Neurokinin B (NKB) and its cognate receptor (NK3R) are emerging as important components of the neuroendocrine regulation of reproduction. Unlike mammalian tac3, which encodes only one mature peptide (namely NKB), two mature peptides are predicted for each tac3 gene in fish and frogs. Therefore, it was designated as Neurokinin F (NKF). Hormone analogs with high and long-lasting biological activity are important tools for physiological and biological research; however, the availability of piscine-specific analogs is very limited. Therefore, we have developed specific NKB and NKF analogs based on the structure of the mammalian NKB analog-senktide. These analogs, specifically designed for longer half-lives by methylation of proteolysis sites, exhibited activity equal to those of the native NKB and NKF in short-term signal-transduction assays of tilapia NKB receptors. However, the analogs were found to be able to significantly increase the release of luteinizing hormone (LH), follicle stimulating hormone (FSH) and growth hormone (GH) in tilapia, as fast as 1 h after intraperitoneal (IP) injection. The impact of the analogs on LH and FSH secretion lasted longer compared to the effect of native peptides and salmon GnRH analog (sGnRHa). In addition, we harvested pituitaries 24 h post injection and measured LH, FSH and GH mRNA synthesis.
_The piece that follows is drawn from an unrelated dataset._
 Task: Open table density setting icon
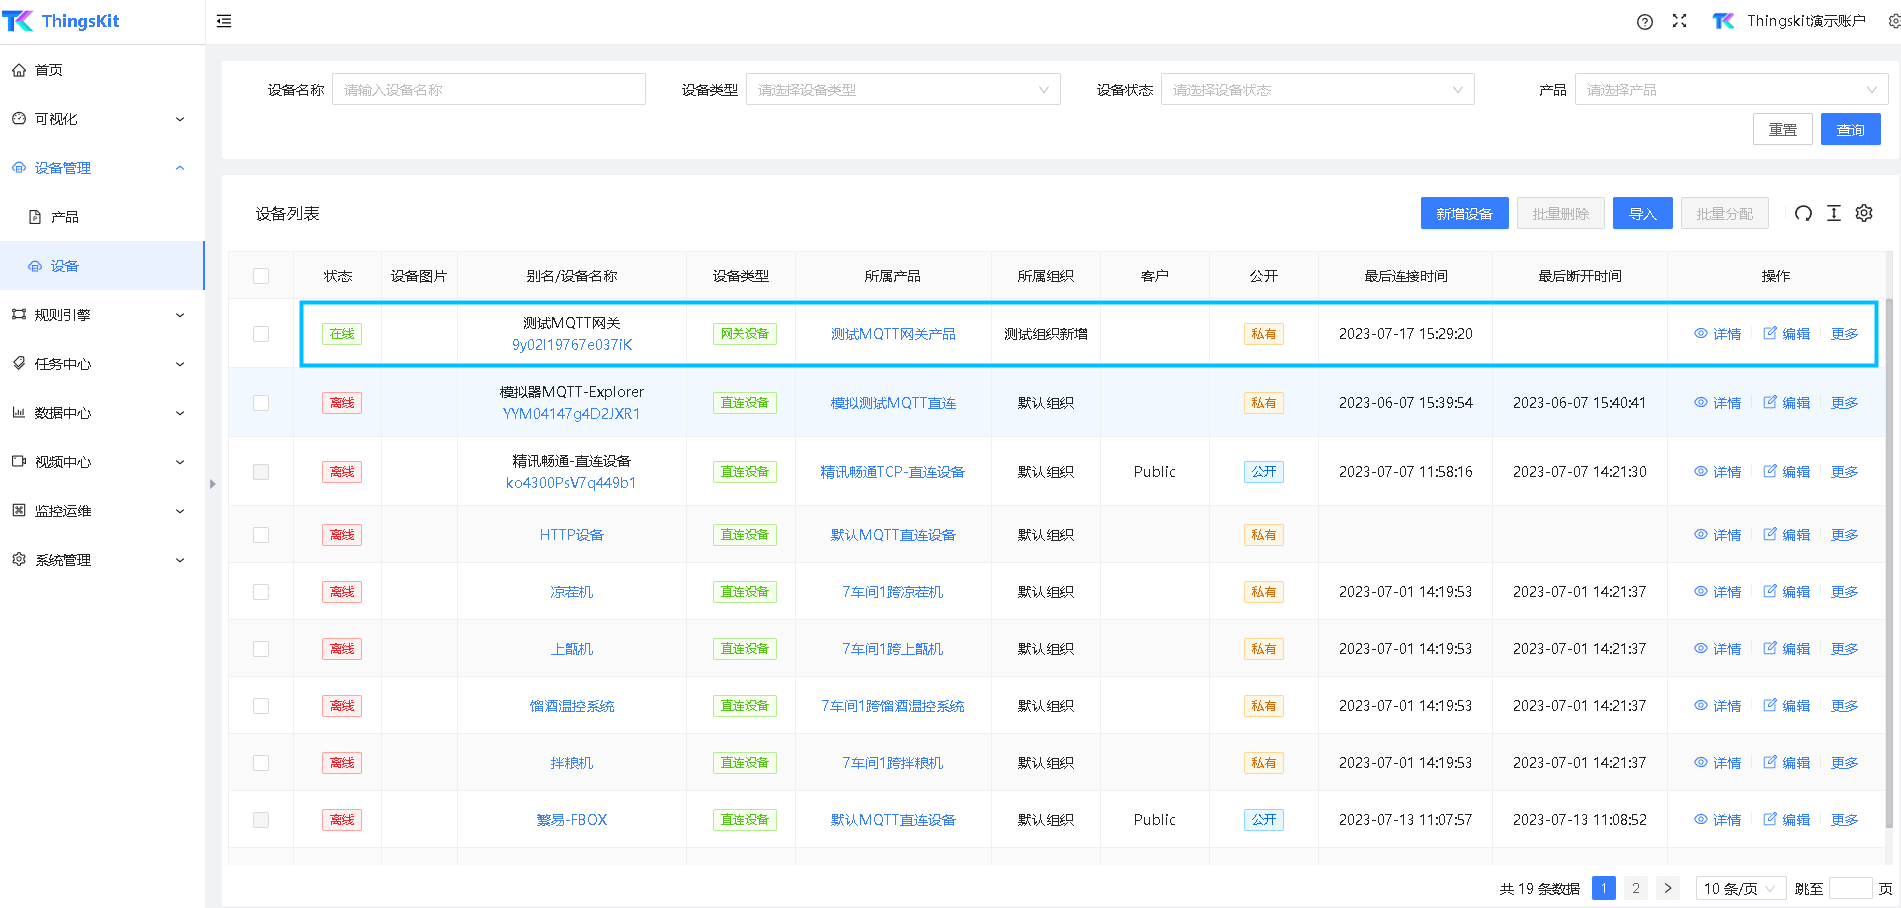pos(1833,213)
Both analogs elevated mRNA levels of LH and GH, but only NKB analog increased FSH mRNA levels in the pituitary and all GnRH forms in the brain. NKB receptors were co-localized with all three types the GnRH neurons in tilapia brain in situ. We previously showed a direct effect of NKB at the pituitary level, and these new results suggest that the stronger impact of the NKB analog on GTH release is also due to an indirect effect through the activation of GnRH neurons. These results suggest that novel synthetic NKB analogs may serve as a tool for both research and agricultural purposes. Finally, the biological activity and regulatory role of NKB in tilapia brain and pituitary suggest that the NKB/NKBR system in fish is an important reproductive regulator in a similar way to the kisspeptin system in mammals.